Objectif
Recopiez intégralement et mot pour mot l'extrait ci-dessous sur le projet de siège social d'Hypertec au Technoparc Montréal.

Extrait à lire
:::::

La construction projetée du nouveau siège social d’une entreprise sur des terrains du Technoparc Montréal abritant des milieux naturels que l’administration Plante s’était engagée à protéger suscite l’inquiétude d’un groupe de citoyens.

Le projet entraînerait une « perte de biodiversité » et fragmenterait les espaces verts situés au nord de l’aéroport Montréal-Trudeau, déplore le groupe Technoparc Oiseaux, qui s’inquiète notamment pour le « complexe de milieux humides » qui se trouve sur le site.

L’entreprise Hypertec, qui se décrit comme le plus important manufacturier de produits technologiques au Canada, se dit consciente de la valeur écologique des lieux et ambitionne de construire « le projet le plus durable au monde », a déclaré à La Presse son chef de l’innovation et du développement durable, Eliot Ahdoot.

IMAGE FOURNIE PAR HYPERTEC

Aperçu du projet de siège social de l'entreprise Hypertec dans le Technoparc Montréal, au nord de l'aéroport Montréal-Trudeau

« On prend ça vraiment au sérieux », assure-t-il, expliquant vouloir réduire au minimum l’impact de la présence éventuelle de l’entreprise sur le terrain dont elle a fait l’acquisition en avril dernier, qui est composé de trois lots contigus situés entre le chemin Saint-François et la rue Alexander-Fleming.

:::::

Enregistrements de repérage d'objets:

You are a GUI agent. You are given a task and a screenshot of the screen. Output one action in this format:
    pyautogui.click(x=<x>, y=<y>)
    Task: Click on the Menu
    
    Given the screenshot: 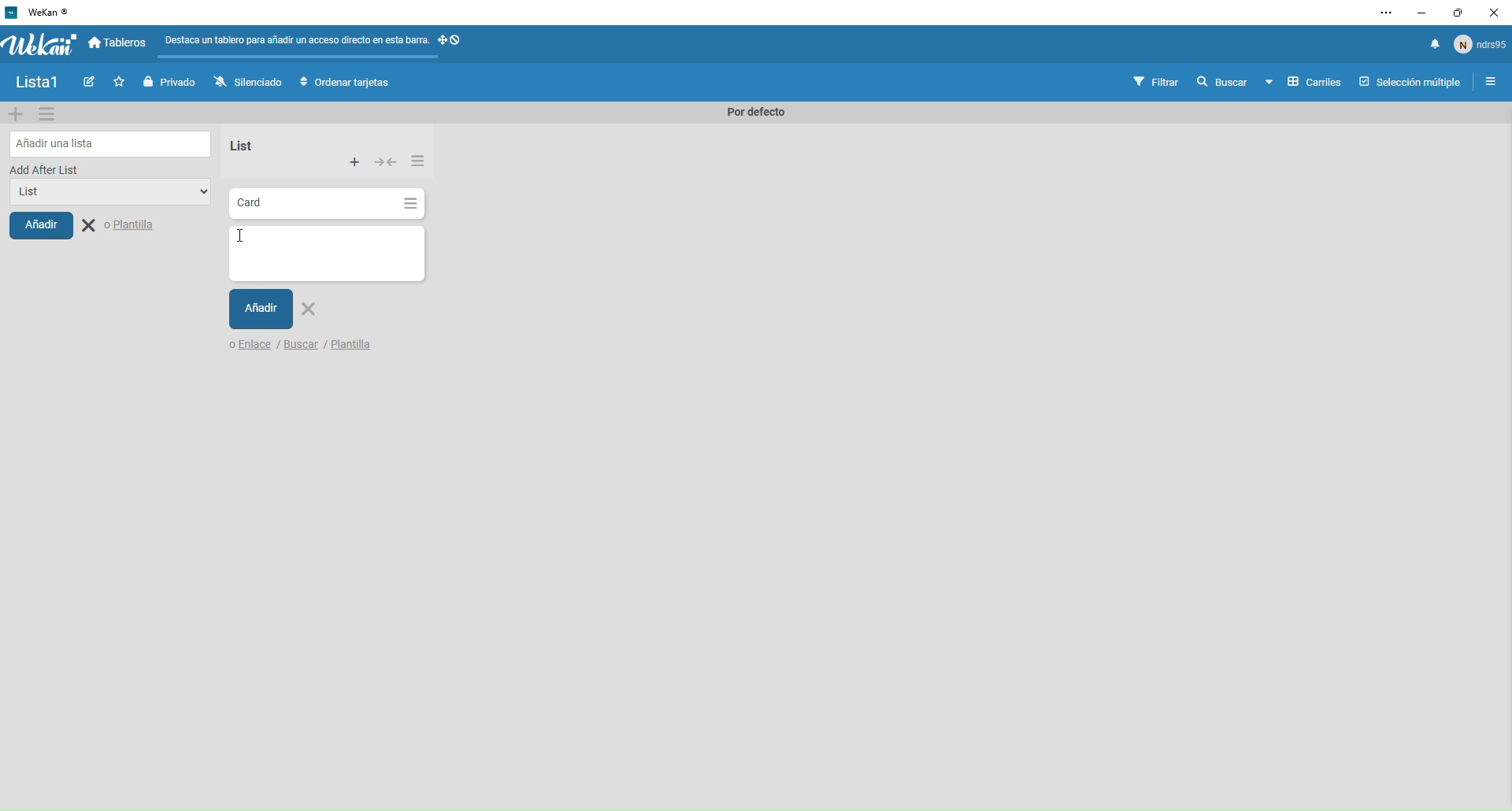 What is the action you would take?
    pyautogui.click(x=48, y=114)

:::::

Réponse attendue
La construction projetée du nouveau siège social d’une entreprise sur des terrains du Technoparc Montréal abritant des milieux naturels que l’administration Plante s’était engagée à protéger suscite l’inquiétude d’un groupe de citoyens.

Le projet entraînerait une « perte de biodiversité » et fragmenterait les espaces verts situés au nord de l’aéroport Montréal-Trudeau, déplore le groupe Technoparc Oiseaux, qui s’inquiète notamment pour le « complexe de milieux humides » qui se trouve sur le site.

L’entreprise Hypertec, qui se décrit comme le plus important manufacturier de produits technologiques au Canada, se dit consciente de la valeur écologique des lieux et ambitionne de construire « le projet le plus durable au monde », a déclaré à La Presse son chef de l’innovation et du développement durable, Eliot Ahdoot.

IMAGE FOURNIE PAR HYPERTEC

Aperçu du projet de siège social de l'entreprise Hypertec dans le Technoparc Montréal, au nord de l'aéroport Montréal-Trudeau

« On prend ça vraiment au sérieux », assure-t-il, expliquant vouloir réduire au minimum l’impact de la présence éventuelle de l’entreprise sur le terrain dont elle a fait l’acquisition en avril dernier, qui est composé de trois lots contigus situés entre le chemin Saint-François et la rue Alexander-Fleming.